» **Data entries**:
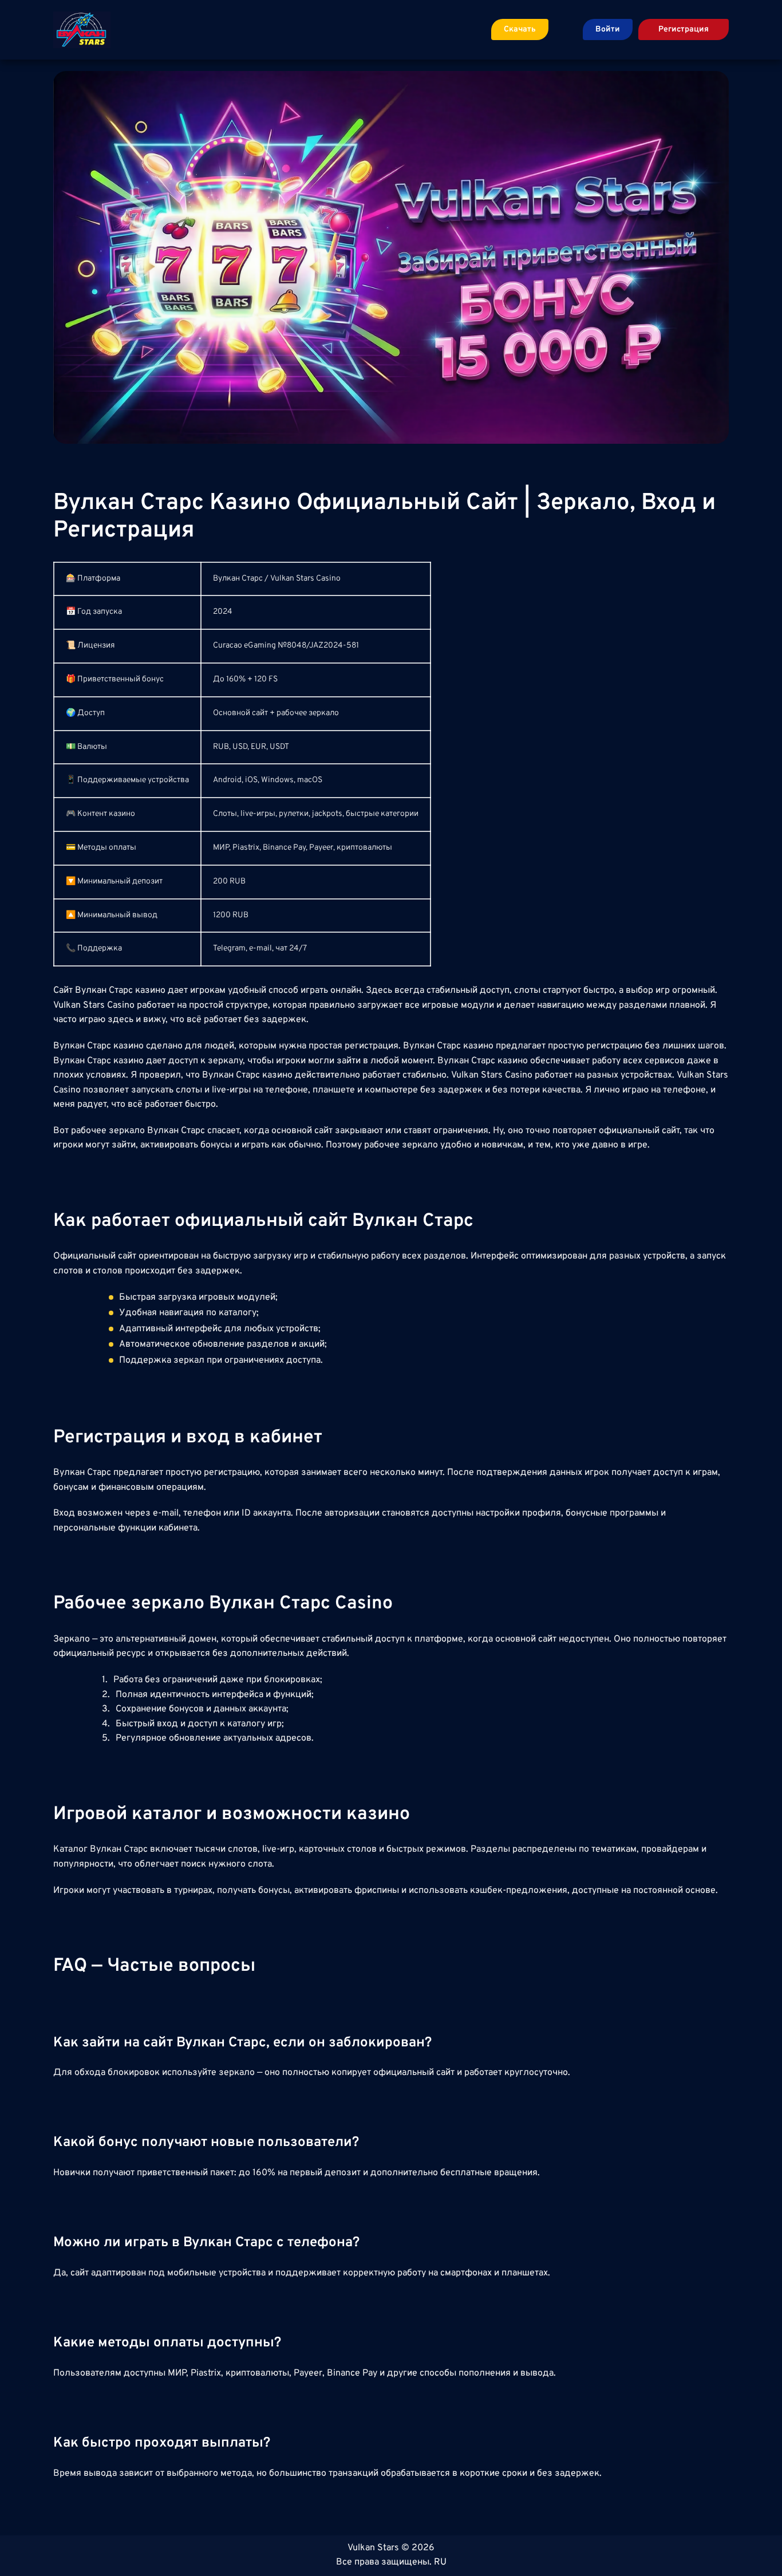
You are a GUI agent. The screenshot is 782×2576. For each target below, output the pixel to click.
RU (440, 2562)
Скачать (520, 29)
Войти (607, 29)
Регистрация (683, 29)
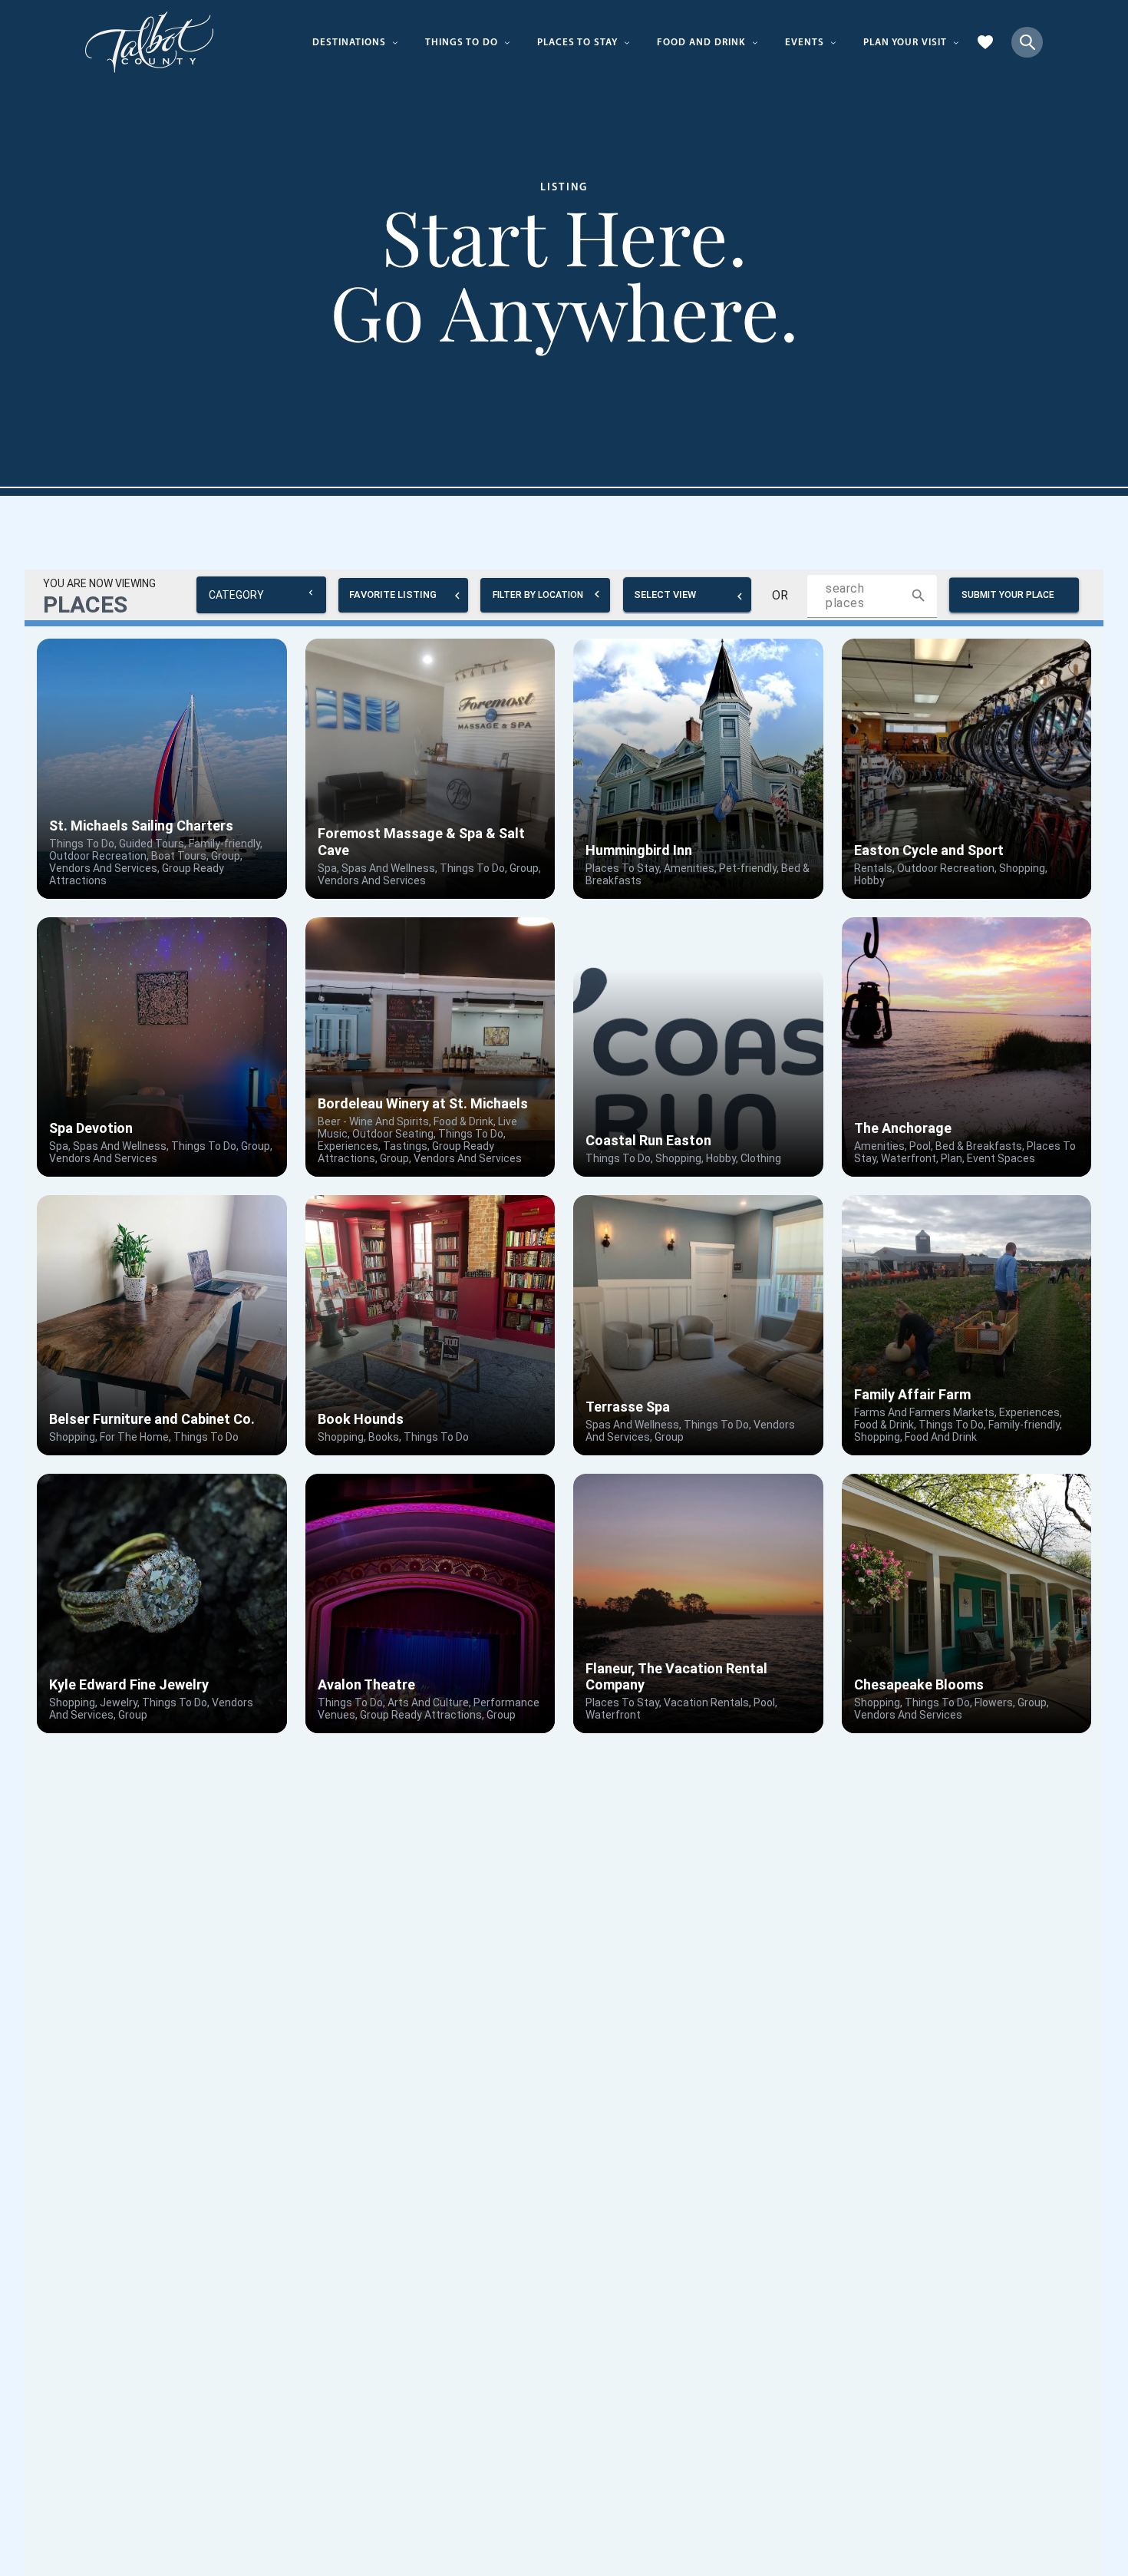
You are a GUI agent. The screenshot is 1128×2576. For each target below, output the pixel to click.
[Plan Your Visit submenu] (956, 42)
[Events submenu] (833, 42)
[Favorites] (985, 42)
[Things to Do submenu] (507, 42)
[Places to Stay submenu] (627, 42)
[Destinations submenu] (395, 42)
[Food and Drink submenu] (755, 42)
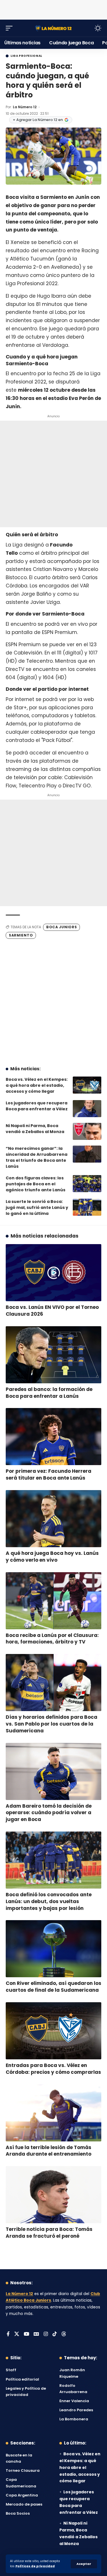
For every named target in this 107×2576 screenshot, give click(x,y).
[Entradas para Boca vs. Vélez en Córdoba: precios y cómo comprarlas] (53, 2030)
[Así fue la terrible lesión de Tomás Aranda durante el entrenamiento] (53, 2112)
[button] (84, 2564)
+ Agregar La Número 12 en (38, 119)
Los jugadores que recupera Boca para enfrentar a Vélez (37, 1106)
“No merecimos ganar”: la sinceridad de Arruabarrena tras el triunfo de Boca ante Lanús (36, 1157)
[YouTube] (26, 2334)
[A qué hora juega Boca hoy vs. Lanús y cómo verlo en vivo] (53, 1518)
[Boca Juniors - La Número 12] (54, 28)
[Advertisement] (53, 8)
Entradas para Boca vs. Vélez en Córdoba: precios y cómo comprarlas (53, 2069)
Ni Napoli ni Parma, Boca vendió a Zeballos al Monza (35, 1128)
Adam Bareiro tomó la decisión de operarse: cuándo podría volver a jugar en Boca (49, 1813)
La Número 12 (25, 107)
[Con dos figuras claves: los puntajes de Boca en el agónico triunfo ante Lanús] (87, 1183)
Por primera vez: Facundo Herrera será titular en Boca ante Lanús (48, 1474)
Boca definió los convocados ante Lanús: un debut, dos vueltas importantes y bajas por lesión (49, 1901)
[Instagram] (46, 2334)
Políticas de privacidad (35, 2566)
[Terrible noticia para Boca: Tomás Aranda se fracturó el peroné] (53, 2194)
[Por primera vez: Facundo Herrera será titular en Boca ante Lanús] (53, 1436)
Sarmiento (21, 935)
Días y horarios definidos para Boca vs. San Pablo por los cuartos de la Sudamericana (51, 1724)
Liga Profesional (26, 56)
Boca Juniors (61, 927)
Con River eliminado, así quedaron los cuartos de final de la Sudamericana (53, 1986)
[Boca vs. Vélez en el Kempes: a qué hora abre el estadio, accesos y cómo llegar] (87, 1085)
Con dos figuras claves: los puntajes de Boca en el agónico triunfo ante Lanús (35, 1184)
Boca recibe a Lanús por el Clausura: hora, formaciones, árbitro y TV (52, 1638)
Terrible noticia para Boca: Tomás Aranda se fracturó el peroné (49, 2232)
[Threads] (63, 2334)
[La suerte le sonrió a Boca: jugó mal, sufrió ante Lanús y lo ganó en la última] (87, 1207)
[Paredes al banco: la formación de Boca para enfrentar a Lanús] (53, 1354)
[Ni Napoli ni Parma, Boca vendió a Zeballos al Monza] (87, 1131)
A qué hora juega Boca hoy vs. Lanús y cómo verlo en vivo (52, 1556)
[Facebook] (8, 2334)
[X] (16, 2334)
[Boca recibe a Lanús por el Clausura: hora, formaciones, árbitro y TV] (53, 1600)
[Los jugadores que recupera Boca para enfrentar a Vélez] (87, 1108)
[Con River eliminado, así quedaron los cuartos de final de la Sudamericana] (53, 1948)
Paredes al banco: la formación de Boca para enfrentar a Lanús (49, 1392)
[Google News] (36, 2334)
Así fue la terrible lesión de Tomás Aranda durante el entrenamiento (48, 2151)
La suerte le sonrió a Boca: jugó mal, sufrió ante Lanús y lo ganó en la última (37, 1207)
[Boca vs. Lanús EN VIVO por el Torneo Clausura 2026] (53, 1272)
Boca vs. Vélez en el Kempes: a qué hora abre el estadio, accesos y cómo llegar (37, 1085)
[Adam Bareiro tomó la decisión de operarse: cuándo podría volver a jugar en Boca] (53, 1771)
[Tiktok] (55, 2334)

» **Activity**: Filter the data for the string "recibe" and copy every line that has it.

» **Answer area**:
Boca recibe a Lanús por el Clausura: hora, formaciones, árbitro y TV (52, 1638)
[Boca recibe a Lanús por el Clausura: hora, formaciones, árbitro y TV] (53, 1600)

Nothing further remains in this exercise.